As far as memory per node goes, general ratios you see are in the 1 GB of memory per 20 GFLOPs of performance modulo some baseline memory overhead requirements (aka if you are only doing 1 GFLOP, you probably sill need 1GB of memory...) So a 2 TFLOP node (DP) will likely require ~100GB of memory or so.
Also, the networking at 10k nodes get very expensive, you aren't going to do that for $100 per node. A 48 port 10G switch will set you back 5k+ easy and you are going to need a lot of them, a whole whole lot of them depending on topology. At a minimum, >1 for every 48 nodes and likely >2 per 48 nodes. Realistically you are looking at ~210 48p 10G + 6p 40G switches and then another 100 48p 40g switches at 10-20k per. Total would be ~$2-3M for the switches. Most supercomputers end up spending roughly the same on networking as they do on the nodes.

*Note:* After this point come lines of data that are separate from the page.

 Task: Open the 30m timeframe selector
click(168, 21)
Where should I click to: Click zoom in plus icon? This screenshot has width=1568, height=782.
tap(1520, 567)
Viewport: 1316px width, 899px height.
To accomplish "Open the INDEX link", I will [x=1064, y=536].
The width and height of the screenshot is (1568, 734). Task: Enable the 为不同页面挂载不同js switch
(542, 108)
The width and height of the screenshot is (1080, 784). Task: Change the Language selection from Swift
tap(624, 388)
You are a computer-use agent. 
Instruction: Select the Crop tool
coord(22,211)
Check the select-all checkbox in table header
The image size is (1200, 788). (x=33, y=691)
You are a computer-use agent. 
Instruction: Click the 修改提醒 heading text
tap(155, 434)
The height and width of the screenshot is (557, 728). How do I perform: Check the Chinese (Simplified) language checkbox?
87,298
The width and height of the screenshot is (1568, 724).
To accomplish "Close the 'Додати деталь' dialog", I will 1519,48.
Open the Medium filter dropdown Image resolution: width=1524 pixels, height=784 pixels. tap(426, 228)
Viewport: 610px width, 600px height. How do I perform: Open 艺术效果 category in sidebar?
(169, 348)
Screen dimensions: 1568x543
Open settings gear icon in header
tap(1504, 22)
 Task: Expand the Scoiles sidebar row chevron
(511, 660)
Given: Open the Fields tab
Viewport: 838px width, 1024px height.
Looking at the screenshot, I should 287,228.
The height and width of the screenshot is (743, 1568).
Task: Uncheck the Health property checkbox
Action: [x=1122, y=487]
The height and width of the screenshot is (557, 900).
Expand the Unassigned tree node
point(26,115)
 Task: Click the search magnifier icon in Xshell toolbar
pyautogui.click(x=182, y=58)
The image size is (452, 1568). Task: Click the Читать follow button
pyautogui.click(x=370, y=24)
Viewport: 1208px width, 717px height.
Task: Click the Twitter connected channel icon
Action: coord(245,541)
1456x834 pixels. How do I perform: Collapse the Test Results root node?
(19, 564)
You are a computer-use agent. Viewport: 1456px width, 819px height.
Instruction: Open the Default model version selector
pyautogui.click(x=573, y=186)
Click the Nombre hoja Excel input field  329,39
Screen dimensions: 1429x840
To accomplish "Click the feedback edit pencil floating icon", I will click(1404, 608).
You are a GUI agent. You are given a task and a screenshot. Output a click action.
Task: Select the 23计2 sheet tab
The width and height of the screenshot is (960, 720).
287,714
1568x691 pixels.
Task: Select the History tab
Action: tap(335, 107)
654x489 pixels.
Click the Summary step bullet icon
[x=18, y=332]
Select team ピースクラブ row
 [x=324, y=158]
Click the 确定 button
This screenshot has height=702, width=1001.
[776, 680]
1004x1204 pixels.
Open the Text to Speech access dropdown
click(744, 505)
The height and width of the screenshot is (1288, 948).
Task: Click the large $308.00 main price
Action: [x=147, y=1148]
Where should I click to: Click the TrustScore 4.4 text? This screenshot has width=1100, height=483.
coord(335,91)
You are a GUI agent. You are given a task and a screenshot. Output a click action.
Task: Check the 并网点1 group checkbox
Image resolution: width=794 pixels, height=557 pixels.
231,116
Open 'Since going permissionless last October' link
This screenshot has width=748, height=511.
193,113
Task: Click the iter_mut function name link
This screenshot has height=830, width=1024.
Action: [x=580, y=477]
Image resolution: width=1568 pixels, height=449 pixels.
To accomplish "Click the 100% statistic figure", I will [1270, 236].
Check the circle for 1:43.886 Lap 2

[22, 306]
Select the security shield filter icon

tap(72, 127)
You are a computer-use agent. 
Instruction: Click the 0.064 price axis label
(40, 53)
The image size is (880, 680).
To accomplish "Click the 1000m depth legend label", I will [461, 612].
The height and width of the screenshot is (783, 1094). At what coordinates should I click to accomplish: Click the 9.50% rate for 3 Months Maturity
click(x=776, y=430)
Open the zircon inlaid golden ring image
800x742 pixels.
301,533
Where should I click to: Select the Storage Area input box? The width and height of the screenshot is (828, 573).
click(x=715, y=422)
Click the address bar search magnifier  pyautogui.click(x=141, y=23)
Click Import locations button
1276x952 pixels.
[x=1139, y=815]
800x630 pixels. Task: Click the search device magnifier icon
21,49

> Aaron Spink (aaronspink.delete@this.notearthlink.net) on January 23, 2017 7:02 pm wrote:
> > That's great, what about the TB+ of main memory?
>
> At current prices of about $7/GB, 1024GB of DRAM is about $7K. In a supercomputer targeting
> flock-of-chickens parallelizable apps, you want a large fraction of total system cost to be going
> into cpus rather than DRAM. Let's suppose the cost ratio is 1:1. If the cpu is in the smartphone-SoC
> range, say $30, then it would be matched with about 4GB DRAM; if it's in the desktop-CPU range, say
> $250, then it would be matched with about 32GB DRAM; if it's around $1000,match it with 128GB.
>
> My guess is that what makes sense is to target problems with high cpu requirements, but relatively
> low DRAM and low communication: if over 50% of your cost is in the DRAM, then the question of whether
> you have ARM cores or x86 cores is down in the noise - you're basically buying DRAM. So I'm thinking
> the sweet spot for an ARM-based system is probably with cpu chips in the desktop-cpu range of
> $250 (with area and transistor count which give high yield), matched with relatively little DRAM,
> e.g. 8GB or 16GB. For some problems maybe 4GB is enough.
>
> So you probably have something that looks a lot like a bunch of desktop PCs on a network, but
> presumably packaged densely into a rack, with a decent interconnect, and with a multicore-CPU + GPGPU
> combination optimized for throughput-per-chip and throughput-per-watt rather than for single-thread
> performance.
>
> Taking a wild guess, let's say it's $200 for each cpu, $120 for 16GB DRAM, and $100 for interconnect,
> cpu, system overhead, giving $420 per node. Then put together 10K nodes for about $4M. As another
> wild guess, suppose we get throughput in the same ballpark as a $200-ish GPU - GTX 1060 is around
> 4TFLOPS single-precision.
>
> It won't be good for a wide range of applications. But it will be very cost-effective for a few
> applications. And it doesn't need the huge-DRAM support.
>
> For what I work on at the moment (data analytics) I totally want the small number of nodes
> w/ 1TB+ DRAM. But that's not the best solution for everything.
>
Well the TB+ DRAM if you followed the thread was supposed to be total system memory and pointing out that phone/tablet SOCs don't have ecc on memory, which would be a problem.
As far as memory per node goes, general ratios you see are in the 1 GB of memory per 20 GFLOPs of performance modulo some baseline memory overhead requirements (aka if you are only doing 1 GFLOP, you probably sill need 1GB of memory...) So a 2 TFLOP node (DP) will likely require ~100GB of memory or so.
Also, the networking at 10k nodes get very expensive, you aren't going to do that for $100 per node. A 48 port 10G switch will set you back 5k+ easy and you are going to need a lot of them, a whole whole lot of them depending on topology. At a minimum, >1 for every 48 nodes and likely >2 per 48 nodes. Realistically you are looking at ~210 48p 10G + 6p 40G switches and then another 100 48p 40g switches at 10-20k per. Total would be ~$2-3M for the switches. Most supercomputers end up spending roughly the same on networking as they do on the nodes.